Fig. 5. MnMs protect from oligomeric Aβ(1–42)–, peroxide-, and glutamate-induced mitochondrial damage in primary neurons.

(A) Effects of the selected MnMs. Parameters were measured 24 hours after treatment with 12.5 μM of compounds. Data are mean robust Z-scores from Fig. 4. (B) Effects of selected MnMs in the presence of disease-related insults. Representative images of mitochondrial fragmentation induced by 10 μM Aβ(1–42), 75 μM peroxide (PO), or 25 μM glutamate (GLUT) in Mt-GFP–expressing neurons, and the mitochondrial protection by 12.5 μM of compounds after 48 hours of cotreatment (top left; scale bar, 20 μm).
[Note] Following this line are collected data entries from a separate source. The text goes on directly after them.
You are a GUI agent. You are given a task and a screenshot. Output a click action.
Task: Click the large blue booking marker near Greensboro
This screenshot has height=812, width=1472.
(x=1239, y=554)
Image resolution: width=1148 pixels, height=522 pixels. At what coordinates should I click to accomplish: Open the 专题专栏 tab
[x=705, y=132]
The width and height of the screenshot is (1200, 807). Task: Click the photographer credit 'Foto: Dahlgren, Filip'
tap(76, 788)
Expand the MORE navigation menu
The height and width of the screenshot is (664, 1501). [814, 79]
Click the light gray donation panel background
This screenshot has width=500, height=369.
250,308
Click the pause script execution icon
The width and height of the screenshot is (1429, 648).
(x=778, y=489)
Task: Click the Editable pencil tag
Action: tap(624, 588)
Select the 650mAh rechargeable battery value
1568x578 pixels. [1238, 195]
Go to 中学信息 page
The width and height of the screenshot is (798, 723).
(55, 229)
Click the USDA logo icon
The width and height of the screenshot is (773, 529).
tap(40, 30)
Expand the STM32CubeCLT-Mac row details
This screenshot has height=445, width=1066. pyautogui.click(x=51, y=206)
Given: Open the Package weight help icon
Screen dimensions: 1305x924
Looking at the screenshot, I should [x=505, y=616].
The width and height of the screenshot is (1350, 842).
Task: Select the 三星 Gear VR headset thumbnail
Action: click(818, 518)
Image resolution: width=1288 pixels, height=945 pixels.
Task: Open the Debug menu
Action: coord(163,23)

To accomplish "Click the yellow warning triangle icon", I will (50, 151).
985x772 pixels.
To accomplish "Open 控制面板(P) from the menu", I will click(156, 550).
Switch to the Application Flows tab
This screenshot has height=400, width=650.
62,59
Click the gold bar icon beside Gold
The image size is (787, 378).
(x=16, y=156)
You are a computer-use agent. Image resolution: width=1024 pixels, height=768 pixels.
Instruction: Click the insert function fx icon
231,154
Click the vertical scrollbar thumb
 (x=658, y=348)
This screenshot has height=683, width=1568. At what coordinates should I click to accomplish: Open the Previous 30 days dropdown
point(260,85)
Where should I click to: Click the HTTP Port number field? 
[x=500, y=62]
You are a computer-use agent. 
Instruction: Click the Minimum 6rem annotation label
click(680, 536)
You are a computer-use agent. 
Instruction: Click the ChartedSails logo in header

After cotreatment, axonal mitochondrial circularity (health), axonal mitochondrial average area, dendritic mitochondrial length (elongation), and live-dead cell ratio (survival) were either protected (within 2 Z-scores of vehicle-treated control), improved (>2 Z-scores for axonal mitochondrial area, elongation, and survival and <−2 Z-scores for health), or damaged (<−2 Z-scores for axonal mitochondrial area, elongation and survival and > 2 Z-scores for health) compared to the vehicle-treated control (top right and bottom). Compounds fully protective (all parameters are protected or improved) against an insult are bolded. Color bar represents absolute Z-score values toward either improvement (green) or damage (red) of the parameters. Data are mean Z-scores (n = 12 to 18 wells, four fields per well, two independent experiments). (C) Selection of the top seven MnMs. Summary of the steps for the selection of the top seven compounds.